ARTÍCULO ORIGINAL
Evaluación de conocimientos sobre su enfermedad en pacientes con diabetes tipo 2 de un hospital de Lima, Perú y su asociación con la adherencia al tratamiento
An assessment of knowledge about their condition in type II diabetes patients in a hospital in Lima, Peru, and its association with adherence to therapy
Christie F. Zamora-Niño 1, André L. Guibert-Patiño1, Tania De La Cruz-Saldaña1,a, Ray Ticse-Aguirre 1,2b, Germán Málaga1,2c .
1 CONEVID, Unidad de Conocimiento y Evidencia, Universidad Peruana Cayetano Heredia. Lima, Peru.

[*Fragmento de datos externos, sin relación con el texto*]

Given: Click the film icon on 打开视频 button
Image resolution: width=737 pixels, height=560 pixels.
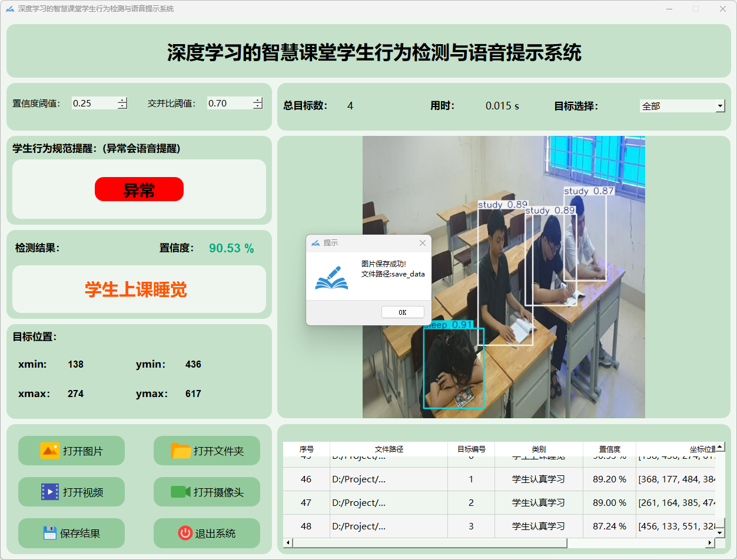Looking at the screenshot, I should pyautogui.click(x=49, y=492).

2 Departamento de Medicina, Hospital Nacional Cayetano Heredia. Lima, Peru
a Magister en Epidemiologia; b magister en Epidemiologia clínica; c magister en Medicina
RESUMEN
Objetivo. Evaluar si el nivel de conocimiento sobre la diabetes mellitus 2 (DM2) se asocia con adherencia al tratamiento. Materiales y métodos. Se determinó el nivel de conocimientos sobre la enfermedad en pacientes con DM2 por medio del Diabetes Knowledge Questionnaire (DKQ-24) y se evaluó si existía asociación con adherencia al tratamiento, medida por la prueba de Morisky-Green-Levine (MGL). Se tomó una muestra consecutiva de 210 pacientes. Resultados. El conocimiento sobre DM2 fue considerado adecuado en el 78,1% de los pacientes y se verificó que el 25,7% de ellos estaban adheridos al tratamiento farmacológico. Se halló asociación positiva entre adherencia y conocimientos (OR: 1,12; IC 95%:1,01-1,25) y edad > 65 años (OR: 1,14; IC 95%: 1,03-1,28). Además, se halló una diferencia significativa entre las medias de los puntajes obtenidos entre adherentes versus no adherentes (15,3 vs 16,37; p<0,05). La adherencia al tratamiento de diabetes en nuestro estudio fue de 25%. Conclusiones. Existe asociación de la adherencia al tratamiento con las variables conocimiento adecuado y edad > 65 años. Existen resultados mixtos (no significancia bivariada y sí multivariada) respecto a nivel educativo secundario o superior y procedencia rural de los pacientes; lo que indica que se requieren realizar mayores estudios al respecto.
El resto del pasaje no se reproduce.